SOURCE PASSAGE:
ManfeiBai commented 1 week ago

Question:

  1. Should the condition input be a constant?

for while operator test: https://github.com/pytorch/xla/blob/master/test/test_while_loop.py#L28:

def test_while_loop_addition(self):
    device = xm.xla_device()

    def cond_fn(iteri, x):
      return iteri > 0

    def body_fn(iteri, x):
      return iteri - 1, torch.add(x, 1)

    init_val = torch.tensor(3, dtype=torch.int32, device=device)
    iteri = torch.tensor(10, device=device)
    _, res_with_loop = while_loop(cond_fn, body_fn, (iteri, init_val))
    _, res_without_loop = _fake_while_loop(cond_fn, body_fn, (iteri, init_val))
    self.assertTrue(torch.all(torch.eq(res_with_loop, res_without_loop)))

cond input has iteri and x: iteri is the iteriator used as trip count, it get initialized and get changed in each trip; x is the carry value to be executed in each trip;

due to iteri and x need to be changed in each trip, so do we have more context for requirement for the condition input be a constant, any use cases?

PROMPT 1: In the comment about the while loop test, list every function defined with `def` in the code.
PROMPT 2: Write the next few sentences of the comment about the while loop test, picking up after its final question.

DATA SHOWN:
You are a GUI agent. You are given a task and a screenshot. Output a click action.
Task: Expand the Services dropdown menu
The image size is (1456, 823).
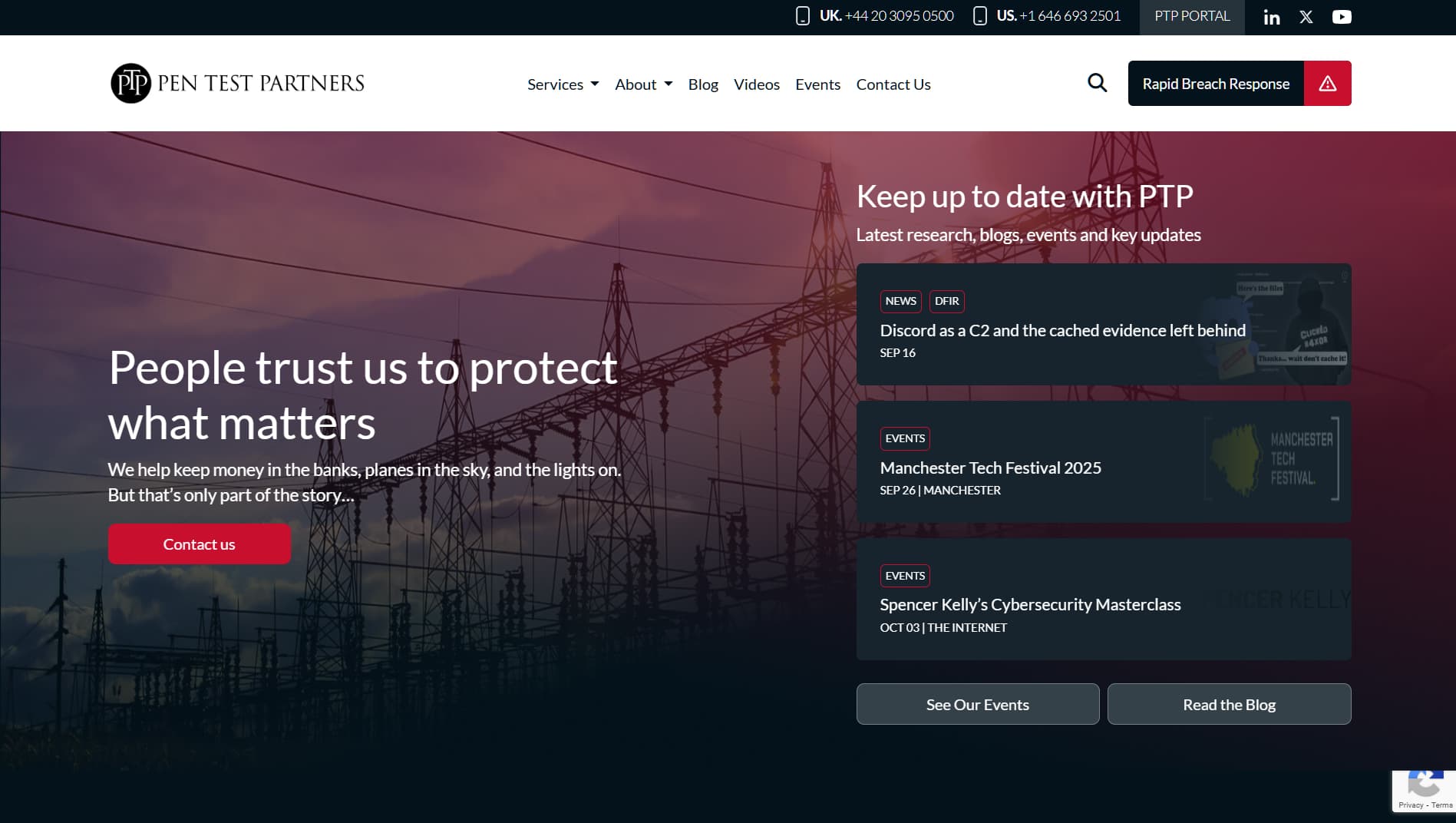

WRITTEN RESPONSE 1: test_while_loop_addition, cond_fn, body_fn

WRITTEN RESPONSE 2:
or you want to try _xla_while_loop_wrapper like the above comment?

  1. I see some constraints for the while op, plan to make it workable for different values of inputs?

yes, there are some constraints for the while_loop(XLA::While), such as:

these constraints are limited due to XLA:While op limitation to run on TPU;

for make it workable for different values of inputs, do we have use/test case for example?

aws-rhsoln commented 1 week ago

So for the while loop unroller pass in openxla, the condition input to the while loop needs to be a constant for the unroller pass to determine the trip count.

Can you expand a bit more on the mnist model example? Are we planning to do grad accumulation using this while loop ?